Originally Posted by icemanfan
Following after o_O:

$3^23^{202} \equiv 1 (\mod 13)$

$9 \times 3^{202} \equiv 1 (\mod 13)$

$27 \times 3^{202} \equiv 3 (\mod 13)$

$(13 \times 2 + 1) \times 3^{202} \equiv 3 (\mod 13)$

$3^{202} \equiv 3(\mod 13)$

• October 7th 2008, 07:23 PM
icemanfan
Quote:

Originally Posted by bigb

It became $(13 \times 2 + 1) \equiv 1$.
• October 7th 2008, 07:38 PM
bigb
Quote:

Originally Posted by icemanfan
It became $(13 \times 2 + 1) \equiv 1$.

COmpute 3^302 mod 5

Would this be right??

a^4=1mod5
3=8mod5
8^4=1mod5
8^4*76=1^76mod5
8^2 * 8^302=1mod5
8^2 * 8^302=-64mod5
8^302=-1mod5
8^302=4mod5

or

3^4 = 1 (mod 5) by Fermat theorems.
So (raise to the 75) both sides,
3^300 = 1 (mod 5)
Multiply 3^2 both sides,
3^302 = 3^2 = 9 = 4 (mod 5)
• October 7th 2008, 07:40 PM
o_O
(Yes) I would do it the second way
• October 7th 2008, 07:43 PM
bigb
Quote:

Originally Posted by o_O
(Yes) I would do it the second way

It can be done the first way right thou?? If not can the second method be applied to the problem 29^202mod13

sry for all the dumb questions. I am just trying to learn the material better
• October 7th 2008, 07:47 PM
o_O
Well it really is the same work but you just did the unnecessary work of showing that 3 is congruent to 8 mod 5.

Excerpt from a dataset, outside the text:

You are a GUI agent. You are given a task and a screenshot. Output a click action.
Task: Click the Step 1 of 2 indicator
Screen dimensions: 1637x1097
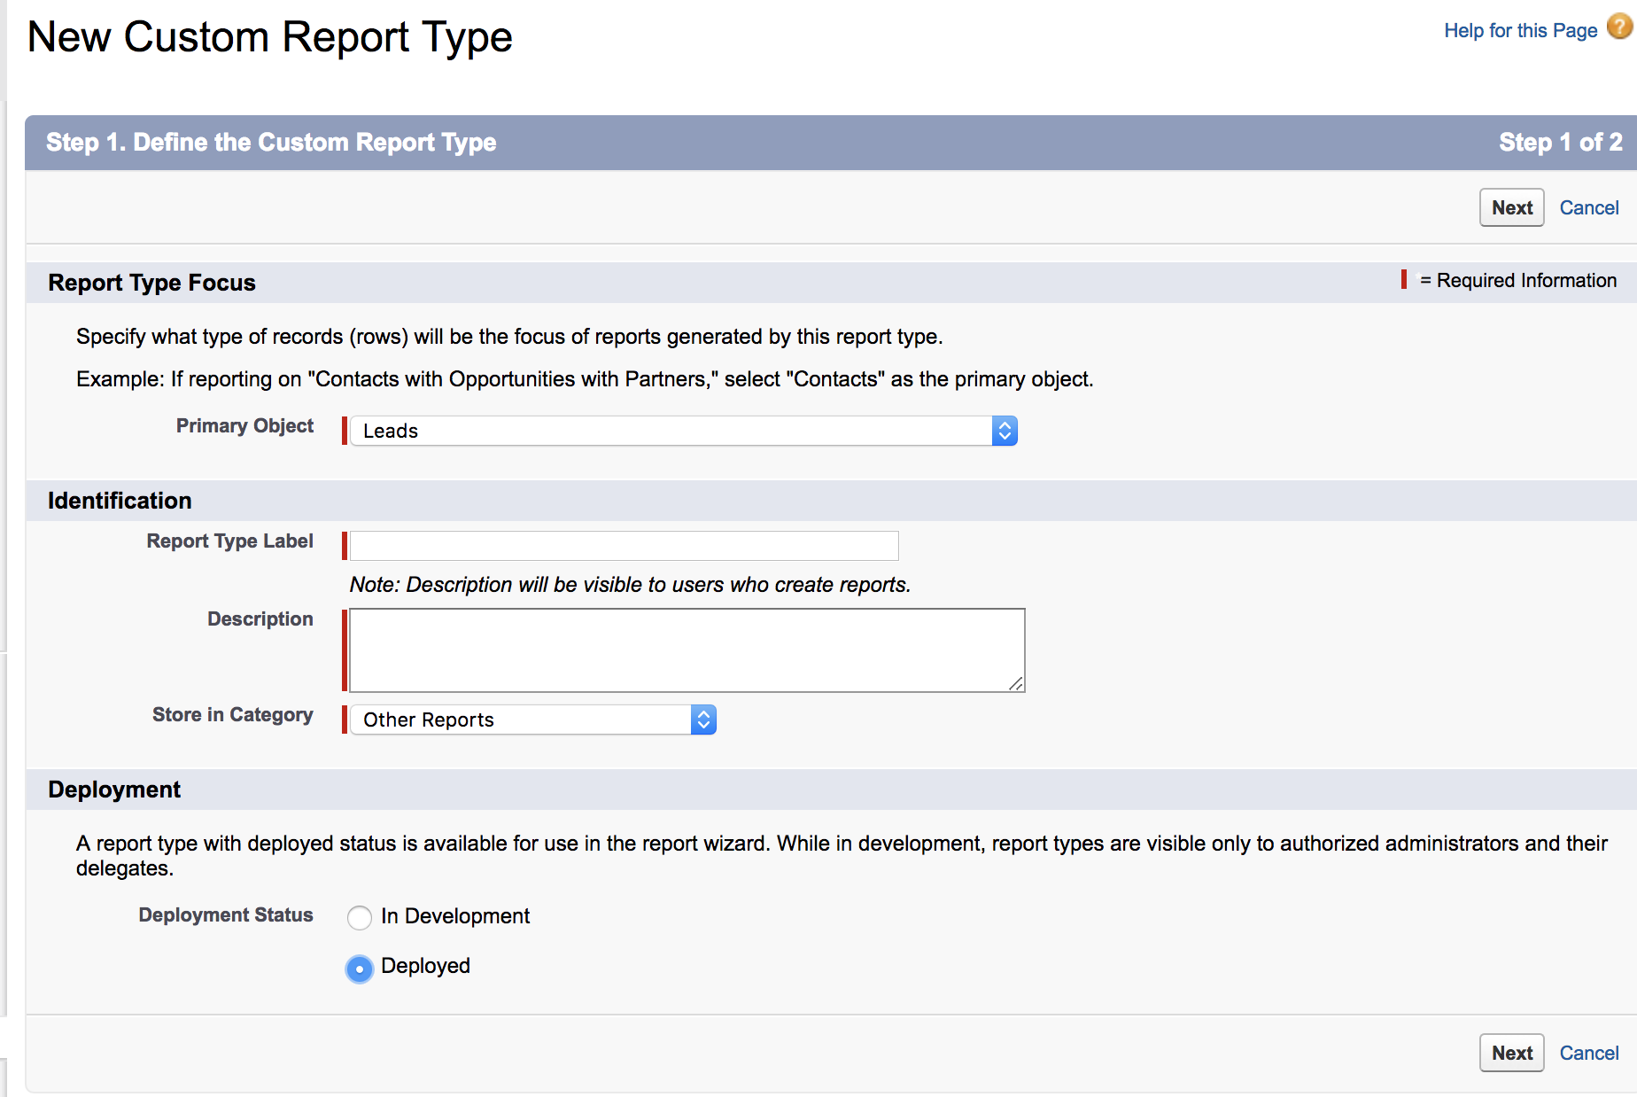click(x=1560, y=143)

And this method WAS used for your problem. Go through it again. The principle is the same. From Fermat's theorem, you have your number to the power of p - 1 is congruent to 1. Raise it as close to the desired power as possible and manipulate it to get what you need.